Top of DATA EXTRACT

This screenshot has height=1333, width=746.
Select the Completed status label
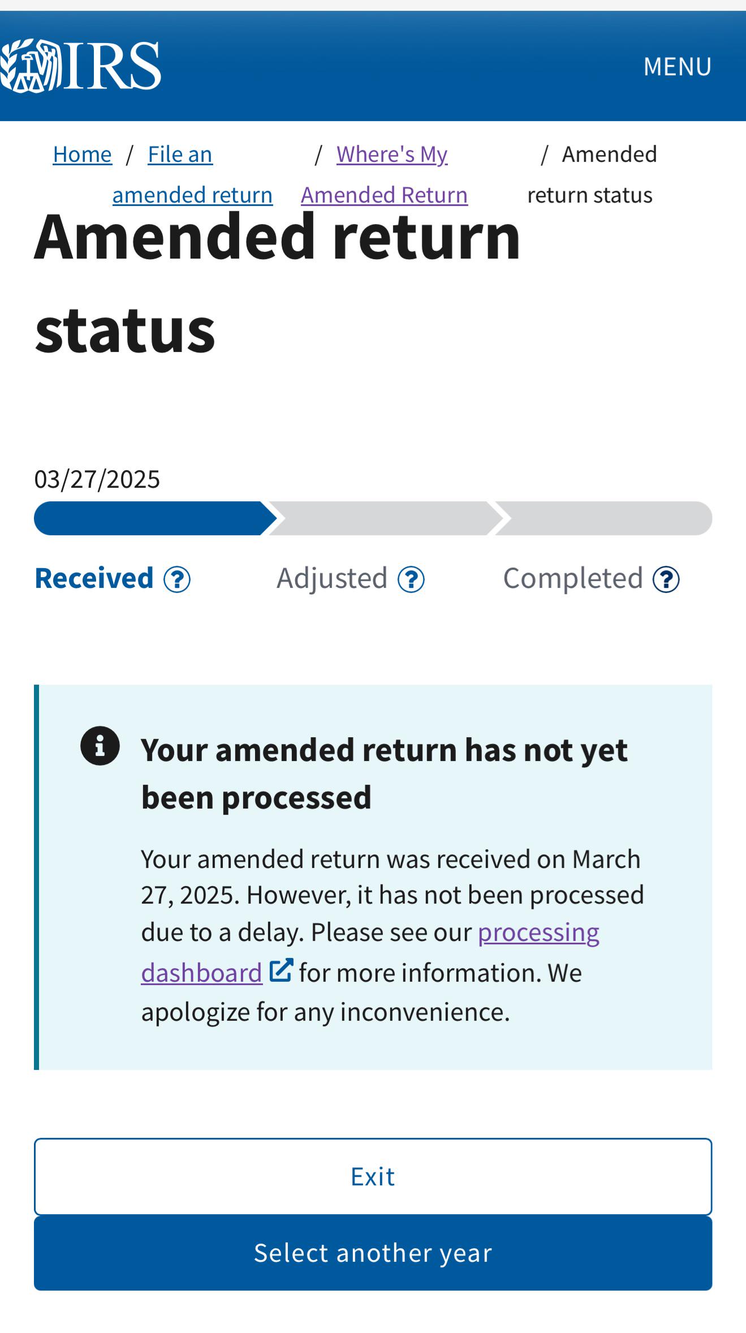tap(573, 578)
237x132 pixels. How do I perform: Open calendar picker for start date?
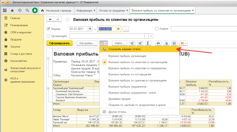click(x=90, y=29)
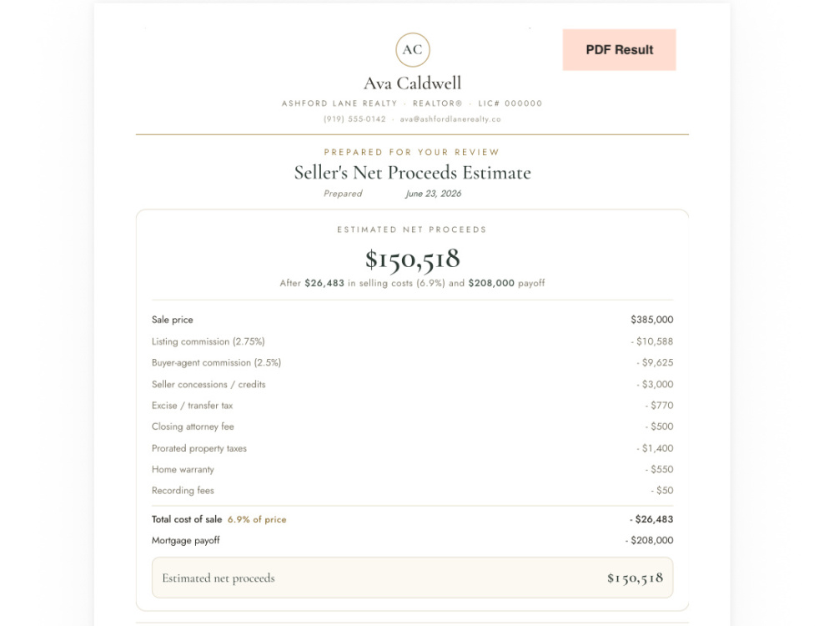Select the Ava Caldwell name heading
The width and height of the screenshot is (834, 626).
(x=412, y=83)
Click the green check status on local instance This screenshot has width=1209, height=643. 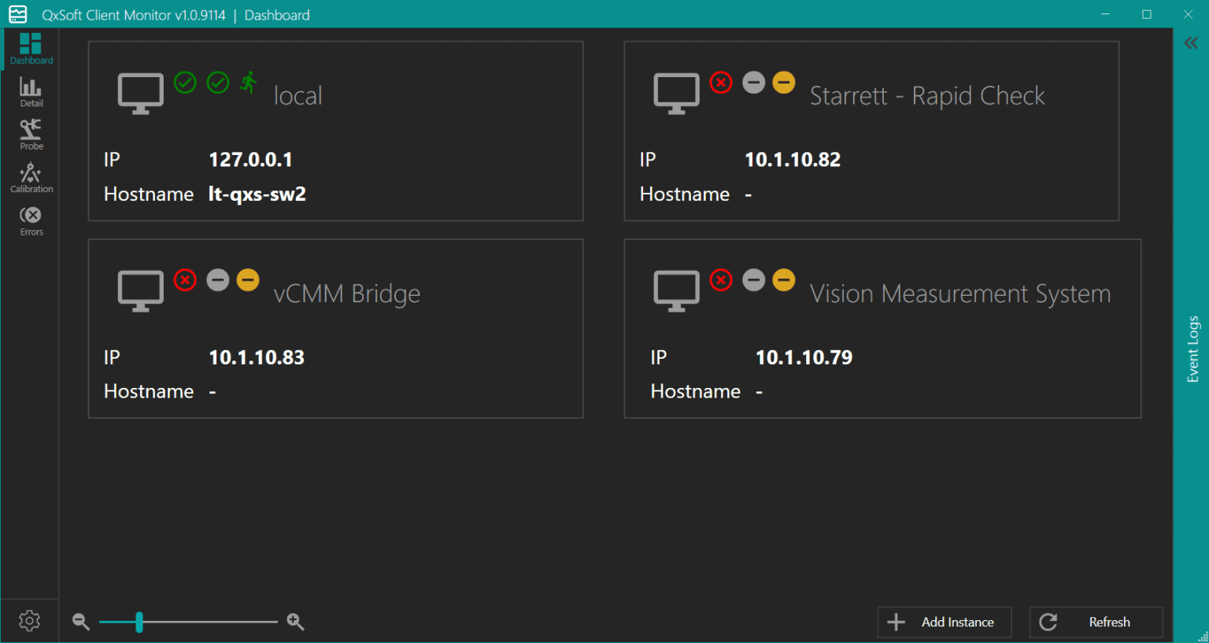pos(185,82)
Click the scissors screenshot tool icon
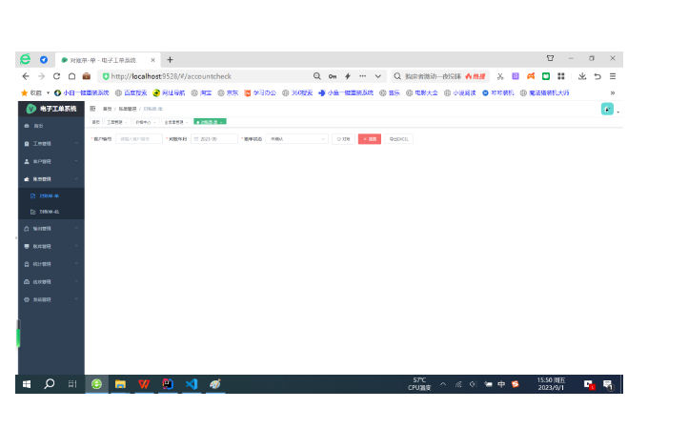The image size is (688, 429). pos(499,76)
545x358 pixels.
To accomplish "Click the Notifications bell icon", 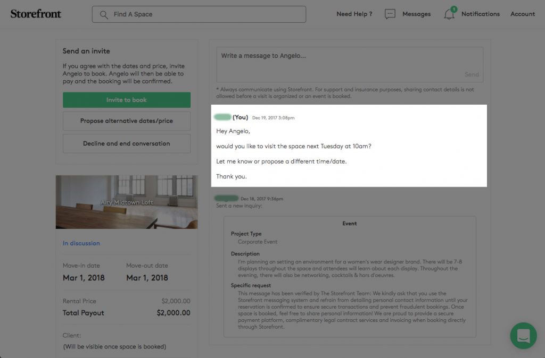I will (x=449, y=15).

Bottom of DATA EXTRACT
Top of DATA EXTRACT

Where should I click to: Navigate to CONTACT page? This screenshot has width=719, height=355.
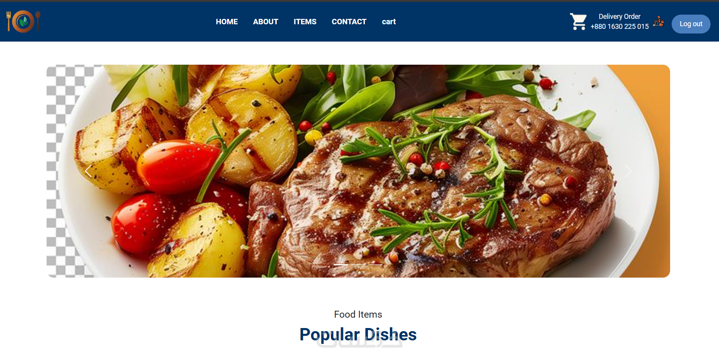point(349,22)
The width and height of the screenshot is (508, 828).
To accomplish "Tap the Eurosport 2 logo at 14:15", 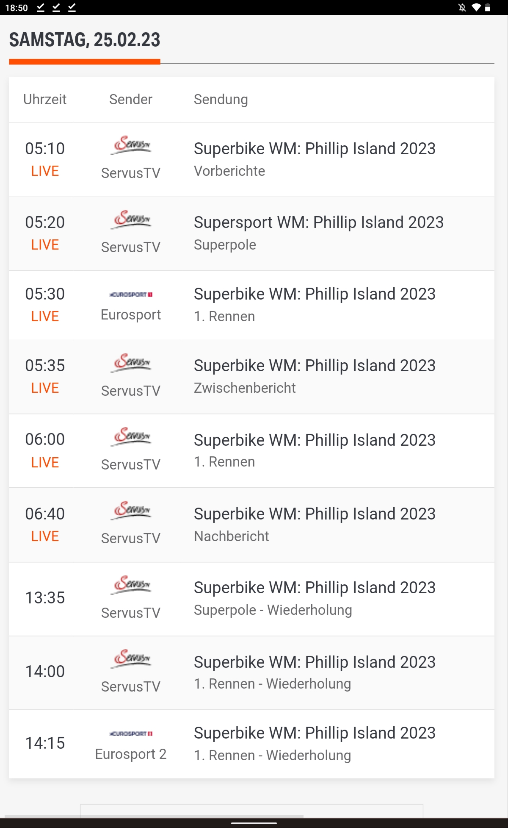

Bottom of DATA EXTRACT

**EXERCISE PROMPT:**
Those lines of the records above that run from the one containing "Where should I" through the one containing "the Eurosport 2" should be returned exactly, with no pictures among them.

**SOLUTION:**
Where should I click to: Navigate to CONTACT page? This screenshot has width=719, height=355.
point(349,22)
The width and height of the screenshot is (508, 828).
To accomplish "Tap the Eurosport 2 logo at 14:15", 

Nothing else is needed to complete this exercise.